### TEXT SEGMENT:
From: John Fastabend <john.fastabend@gmail.com>
To: Stephen Hemminger <stephen@networkplumber.org>
Cc: dborkman@redhat.com, fw@strlen.de, gerlitz.or@gmail.com,
hannes@stressinduktion.org, netdev@vger.kernel.org,
john.ronciak@intel.com, amirv@mellanox.com,
eric.dumazet@gmail.com, danny.zhou@intel.com
Subject: Re: [net-next PATCH v1 1/3] net: sched: af_packet support for direct ring access
Date: Mon, 06 Oct 2014 13:42:28 -0700 [thread overview]
Message-ID: <5432FEB4.7040909@gmail.com> (raw)
In-Reply-To: <20141006095553.18097d68@urahara>
On 10/06/2014 09:55 AM, Stephen Hemminger wrote:
> On Sun, 05 Oct 2014 17:06:31 -0700
> John Fastabend <john.fastabend@gmail.com> wrote:
>
>> This patch adds a net_device ops to split off a set of driver queues
>> from the driver and map the queues into user space via mmap. This
>> allows the queues to be directly manipulated from user space. For
>> raw packet interface this removes any overhead from the kernel network
>> stack.

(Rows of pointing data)

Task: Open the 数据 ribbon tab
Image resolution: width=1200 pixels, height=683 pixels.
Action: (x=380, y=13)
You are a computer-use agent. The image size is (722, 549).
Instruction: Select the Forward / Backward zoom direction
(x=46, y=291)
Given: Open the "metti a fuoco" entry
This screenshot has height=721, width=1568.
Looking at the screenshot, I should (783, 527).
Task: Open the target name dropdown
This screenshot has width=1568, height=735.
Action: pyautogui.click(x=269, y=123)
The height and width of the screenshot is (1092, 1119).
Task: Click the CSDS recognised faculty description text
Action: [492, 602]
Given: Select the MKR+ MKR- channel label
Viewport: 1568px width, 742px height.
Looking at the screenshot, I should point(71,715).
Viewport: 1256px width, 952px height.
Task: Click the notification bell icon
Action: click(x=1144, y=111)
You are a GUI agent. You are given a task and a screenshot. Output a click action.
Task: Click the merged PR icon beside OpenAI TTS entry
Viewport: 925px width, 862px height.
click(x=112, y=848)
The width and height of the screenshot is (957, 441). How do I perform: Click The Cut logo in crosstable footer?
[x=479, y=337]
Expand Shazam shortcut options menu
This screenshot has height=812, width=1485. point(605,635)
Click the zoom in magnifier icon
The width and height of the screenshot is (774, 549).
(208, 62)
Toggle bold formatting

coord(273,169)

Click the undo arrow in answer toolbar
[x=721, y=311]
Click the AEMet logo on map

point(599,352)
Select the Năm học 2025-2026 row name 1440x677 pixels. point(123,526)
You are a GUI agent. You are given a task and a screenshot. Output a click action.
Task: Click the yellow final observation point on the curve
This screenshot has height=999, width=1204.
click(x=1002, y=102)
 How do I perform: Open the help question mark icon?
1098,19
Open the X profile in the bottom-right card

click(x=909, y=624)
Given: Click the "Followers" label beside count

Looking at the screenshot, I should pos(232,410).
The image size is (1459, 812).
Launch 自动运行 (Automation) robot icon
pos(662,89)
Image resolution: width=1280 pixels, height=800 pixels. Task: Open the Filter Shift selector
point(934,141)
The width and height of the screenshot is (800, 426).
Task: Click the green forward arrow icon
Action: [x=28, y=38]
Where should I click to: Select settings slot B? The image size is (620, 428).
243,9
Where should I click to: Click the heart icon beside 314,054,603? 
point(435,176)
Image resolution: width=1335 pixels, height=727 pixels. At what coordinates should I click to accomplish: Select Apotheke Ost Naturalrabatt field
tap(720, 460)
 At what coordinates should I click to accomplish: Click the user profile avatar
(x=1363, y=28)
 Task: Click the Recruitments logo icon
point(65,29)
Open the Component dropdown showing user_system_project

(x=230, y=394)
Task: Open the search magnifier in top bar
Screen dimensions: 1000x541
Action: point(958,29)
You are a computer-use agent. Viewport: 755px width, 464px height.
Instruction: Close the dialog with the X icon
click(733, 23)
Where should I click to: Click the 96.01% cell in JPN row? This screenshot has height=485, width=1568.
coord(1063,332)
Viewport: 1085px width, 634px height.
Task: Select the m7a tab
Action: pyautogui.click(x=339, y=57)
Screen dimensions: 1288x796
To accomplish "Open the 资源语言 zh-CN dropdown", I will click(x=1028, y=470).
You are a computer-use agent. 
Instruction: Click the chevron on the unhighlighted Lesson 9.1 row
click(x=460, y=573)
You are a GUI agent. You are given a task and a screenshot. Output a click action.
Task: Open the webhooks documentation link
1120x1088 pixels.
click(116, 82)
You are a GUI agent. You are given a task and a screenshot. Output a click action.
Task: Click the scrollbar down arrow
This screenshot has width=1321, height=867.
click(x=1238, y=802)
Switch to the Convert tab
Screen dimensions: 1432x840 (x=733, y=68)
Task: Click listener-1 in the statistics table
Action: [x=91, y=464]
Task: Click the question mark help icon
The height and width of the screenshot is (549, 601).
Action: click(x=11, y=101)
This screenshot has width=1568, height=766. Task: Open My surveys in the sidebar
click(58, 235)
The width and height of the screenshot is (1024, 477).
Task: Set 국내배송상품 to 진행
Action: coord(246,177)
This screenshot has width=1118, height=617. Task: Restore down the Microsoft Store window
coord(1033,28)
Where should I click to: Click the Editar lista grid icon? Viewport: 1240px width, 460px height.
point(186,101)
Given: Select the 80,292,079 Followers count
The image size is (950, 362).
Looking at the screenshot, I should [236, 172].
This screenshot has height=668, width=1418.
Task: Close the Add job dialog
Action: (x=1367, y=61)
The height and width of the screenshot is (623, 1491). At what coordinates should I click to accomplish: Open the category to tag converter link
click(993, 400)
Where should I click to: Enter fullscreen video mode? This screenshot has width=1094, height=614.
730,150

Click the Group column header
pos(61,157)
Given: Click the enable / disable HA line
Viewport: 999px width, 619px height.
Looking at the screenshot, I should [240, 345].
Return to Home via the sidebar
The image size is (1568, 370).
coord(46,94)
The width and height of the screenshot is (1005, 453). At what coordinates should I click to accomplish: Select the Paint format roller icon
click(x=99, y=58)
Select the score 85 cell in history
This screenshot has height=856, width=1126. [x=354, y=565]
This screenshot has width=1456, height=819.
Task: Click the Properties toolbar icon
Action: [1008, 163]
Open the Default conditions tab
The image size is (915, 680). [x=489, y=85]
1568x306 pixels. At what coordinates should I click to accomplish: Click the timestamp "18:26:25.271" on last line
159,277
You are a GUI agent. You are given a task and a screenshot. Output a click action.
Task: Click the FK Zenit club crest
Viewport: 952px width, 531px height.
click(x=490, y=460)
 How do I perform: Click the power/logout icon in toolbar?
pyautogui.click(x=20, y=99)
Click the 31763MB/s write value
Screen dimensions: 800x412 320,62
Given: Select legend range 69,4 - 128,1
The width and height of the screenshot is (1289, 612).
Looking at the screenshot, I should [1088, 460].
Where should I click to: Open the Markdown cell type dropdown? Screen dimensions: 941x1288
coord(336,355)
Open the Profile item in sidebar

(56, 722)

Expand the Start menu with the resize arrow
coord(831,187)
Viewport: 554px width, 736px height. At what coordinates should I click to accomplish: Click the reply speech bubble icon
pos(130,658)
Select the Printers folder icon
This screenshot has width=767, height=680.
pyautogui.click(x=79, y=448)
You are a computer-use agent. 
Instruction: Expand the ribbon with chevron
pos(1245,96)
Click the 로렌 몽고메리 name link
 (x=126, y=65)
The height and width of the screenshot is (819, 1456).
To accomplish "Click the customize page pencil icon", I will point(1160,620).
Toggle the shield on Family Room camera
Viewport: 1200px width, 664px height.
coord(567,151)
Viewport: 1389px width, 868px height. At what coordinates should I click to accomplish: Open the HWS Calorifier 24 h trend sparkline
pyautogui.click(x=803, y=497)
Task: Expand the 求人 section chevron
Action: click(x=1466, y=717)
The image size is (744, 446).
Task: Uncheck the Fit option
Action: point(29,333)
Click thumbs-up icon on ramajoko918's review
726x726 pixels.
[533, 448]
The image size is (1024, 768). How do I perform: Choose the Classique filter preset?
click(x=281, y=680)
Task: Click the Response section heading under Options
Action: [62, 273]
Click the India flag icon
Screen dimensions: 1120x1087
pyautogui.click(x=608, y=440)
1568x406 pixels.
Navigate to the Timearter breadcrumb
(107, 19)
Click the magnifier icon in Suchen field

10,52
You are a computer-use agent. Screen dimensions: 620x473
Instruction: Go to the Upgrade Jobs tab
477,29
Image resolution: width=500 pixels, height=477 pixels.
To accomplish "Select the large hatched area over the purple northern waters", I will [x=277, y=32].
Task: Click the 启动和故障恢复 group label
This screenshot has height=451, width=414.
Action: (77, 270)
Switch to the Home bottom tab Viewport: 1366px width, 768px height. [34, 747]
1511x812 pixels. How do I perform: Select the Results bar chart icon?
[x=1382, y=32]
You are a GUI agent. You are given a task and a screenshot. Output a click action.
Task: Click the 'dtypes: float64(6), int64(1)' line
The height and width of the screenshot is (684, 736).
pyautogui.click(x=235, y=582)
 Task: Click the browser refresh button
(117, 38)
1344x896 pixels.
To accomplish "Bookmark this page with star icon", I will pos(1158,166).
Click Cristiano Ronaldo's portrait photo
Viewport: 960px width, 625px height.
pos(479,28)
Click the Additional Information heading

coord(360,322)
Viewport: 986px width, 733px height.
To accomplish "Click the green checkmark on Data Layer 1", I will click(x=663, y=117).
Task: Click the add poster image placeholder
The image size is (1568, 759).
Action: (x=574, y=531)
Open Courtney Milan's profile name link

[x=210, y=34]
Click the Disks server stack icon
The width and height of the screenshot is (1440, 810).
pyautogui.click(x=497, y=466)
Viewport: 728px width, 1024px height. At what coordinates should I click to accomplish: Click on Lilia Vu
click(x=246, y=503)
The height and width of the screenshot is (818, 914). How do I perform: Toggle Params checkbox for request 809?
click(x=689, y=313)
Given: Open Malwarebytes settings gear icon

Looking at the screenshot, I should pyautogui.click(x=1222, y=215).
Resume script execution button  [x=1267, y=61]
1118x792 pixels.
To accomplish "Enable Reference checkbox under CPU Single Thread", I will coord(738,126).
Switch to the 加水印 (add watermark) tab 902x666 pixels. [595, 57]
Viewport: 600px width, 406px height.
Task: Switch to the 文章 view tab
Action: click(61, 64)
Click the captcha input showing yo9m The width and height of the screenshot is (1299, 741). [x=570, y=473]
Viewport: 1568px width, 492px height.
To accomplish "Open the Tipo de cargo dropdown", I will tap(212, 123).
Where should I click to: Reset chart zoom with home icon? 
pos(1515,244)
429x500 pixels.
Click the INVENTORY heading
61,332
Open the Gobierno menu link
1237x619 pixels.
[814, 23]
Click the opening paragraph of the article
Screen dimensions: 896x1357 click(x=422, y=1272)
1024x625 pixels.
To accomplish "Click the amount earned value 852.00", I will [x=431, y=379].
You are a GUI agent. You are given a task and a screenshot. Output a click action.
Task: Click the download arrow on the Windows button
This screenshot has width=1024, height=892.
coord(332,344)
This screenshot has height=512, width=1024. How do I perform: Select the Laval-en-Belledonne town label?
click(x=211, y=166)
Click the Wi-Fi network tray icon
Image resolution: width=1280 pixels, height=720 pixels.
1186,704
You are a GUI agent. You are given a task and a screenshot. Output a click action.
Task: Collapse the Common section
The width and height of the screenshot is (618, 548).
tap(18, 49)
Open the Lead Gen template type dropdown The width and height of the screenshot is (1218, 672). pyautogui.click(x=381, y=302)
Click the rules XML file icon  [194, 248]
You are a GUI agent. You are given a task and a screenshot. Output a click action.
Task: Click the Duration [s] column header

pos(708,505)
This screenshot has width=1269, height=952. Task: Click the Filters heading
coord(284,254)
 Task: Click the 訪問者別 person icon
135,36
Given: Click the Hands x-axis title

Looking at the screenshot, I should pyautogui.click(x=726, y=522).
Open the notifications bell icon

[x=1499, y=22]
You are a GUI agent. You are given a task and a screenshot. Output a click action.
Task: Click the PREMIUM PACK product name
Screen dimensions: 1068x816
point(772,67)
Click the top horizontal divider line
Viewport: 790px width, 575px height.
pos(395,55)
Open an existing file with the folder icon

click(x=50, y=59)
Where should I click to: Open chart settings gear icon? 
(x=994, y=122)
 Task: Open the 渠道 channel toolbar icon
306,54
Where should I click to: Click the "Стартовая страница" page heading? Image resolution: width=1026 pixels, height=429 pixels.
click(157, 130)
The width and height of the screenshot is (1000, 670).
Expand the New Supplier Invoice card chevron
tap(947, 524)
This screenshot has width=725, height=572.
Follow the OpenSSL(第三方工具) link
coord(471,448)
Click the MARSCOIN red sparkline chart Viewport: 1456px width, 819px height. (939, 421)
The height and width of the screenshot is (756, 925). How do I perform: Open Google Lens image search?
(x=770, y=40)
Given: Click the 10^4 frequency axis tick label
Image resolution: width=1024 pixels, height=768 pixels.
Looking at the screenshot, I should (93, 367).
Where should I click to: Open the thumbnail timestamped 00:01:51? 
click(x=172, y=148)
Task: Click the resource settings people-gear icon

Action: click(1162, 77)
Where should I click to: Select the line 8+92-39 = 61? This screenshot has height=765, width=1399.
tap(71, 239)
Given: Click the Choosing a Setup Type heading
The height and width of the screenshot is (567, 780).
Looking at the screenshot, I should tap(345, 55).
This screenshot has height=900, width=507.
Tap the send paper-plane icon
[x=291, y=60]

### REQUIREMENTS:
1. Answer these about the email:
(a) On what date and at what time was this reply sent?
(b) What mechanism does the quoted patch description use to map the driver queues into user space?
(c) According to the email, on what date and at what time did Stephen Hemminger write the message being answered?
2. In the entries, please give everything from the line containing "Image resolution: width=1335" down to the line containing "point(65,29)" as a JSON list of strings, one string per line, with blank lines left out.
The email and the entries come from separate, unrelated sources.

### RESPONSES BY TASK:
1.
(a) Mon, 06 Oct 2014 13:42:28 -0700
(b) mmap
(c) 10/06/2014 at 09:55 AM

2.
[
  "Image resolution: width=1335 pixels, height=727 pixels. At what coordinates should I click to accomplish: Select Apotheke Ost Naturalrabatt field",
  "tap(720, 460)",
  " At what coordinates should I click to accomplish: Click the user profile avatar",
  "(x=1363, y=28)",
  " Task: Click the Recruitments logo icon",
  "point(65,29)"
]